▶ [Your objective] Below are some records; give them all again exactly, but not the pictures.

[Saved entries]
/---
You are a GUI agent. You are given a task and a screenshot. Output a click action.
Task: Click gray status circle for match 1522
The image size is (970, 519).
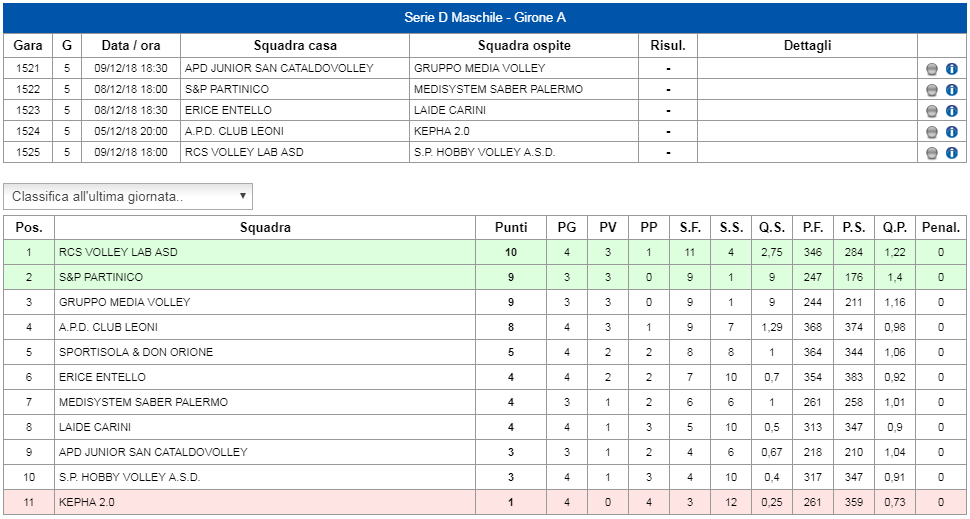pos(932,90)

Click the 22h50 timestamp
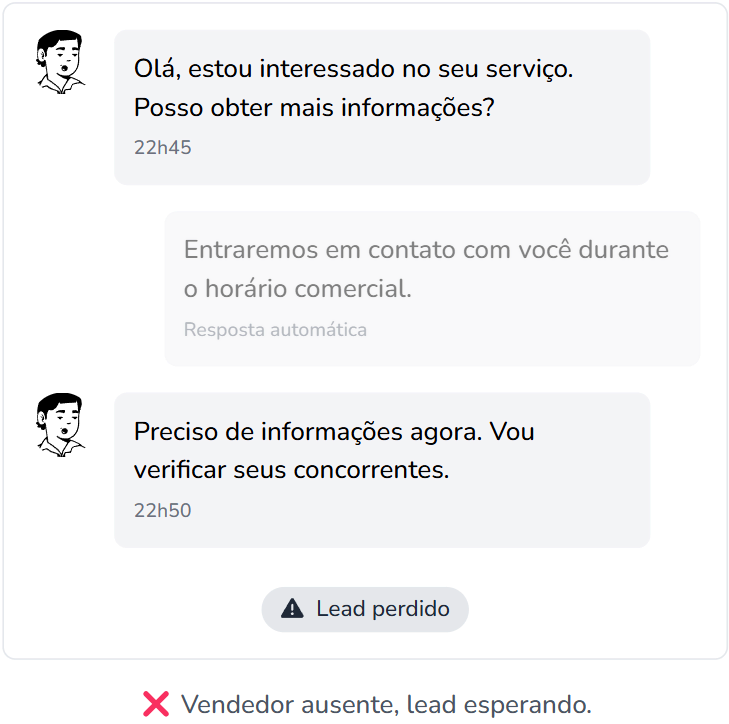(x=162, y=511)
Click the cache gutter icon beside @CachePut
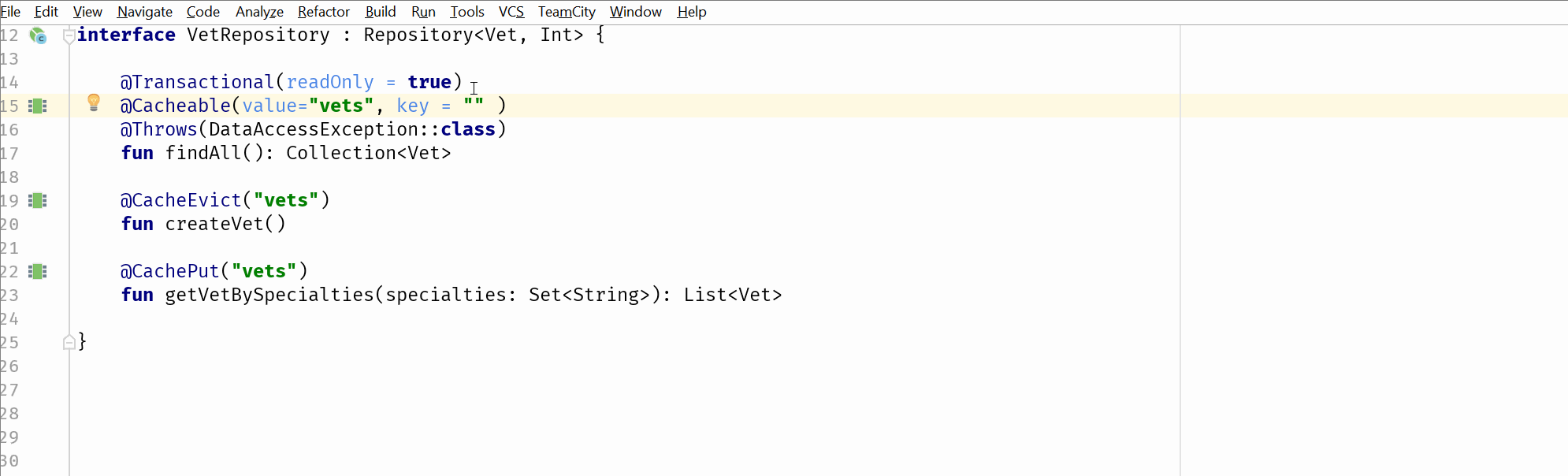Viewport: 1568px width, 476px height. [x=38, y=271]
\---
▶ [Written solution]
You are a GUI agent. You are given a task and a screenshot. Output a click action.
Task: Click gray status circle for match 1522
The image size is (970, 519).
pos(932,90)

Click the 22h50 timestamp
(x=162, y=511)
Click the cache gutter icon beside @CachePut
Viewport: 1568px width, 476px height. [x=38, y=271]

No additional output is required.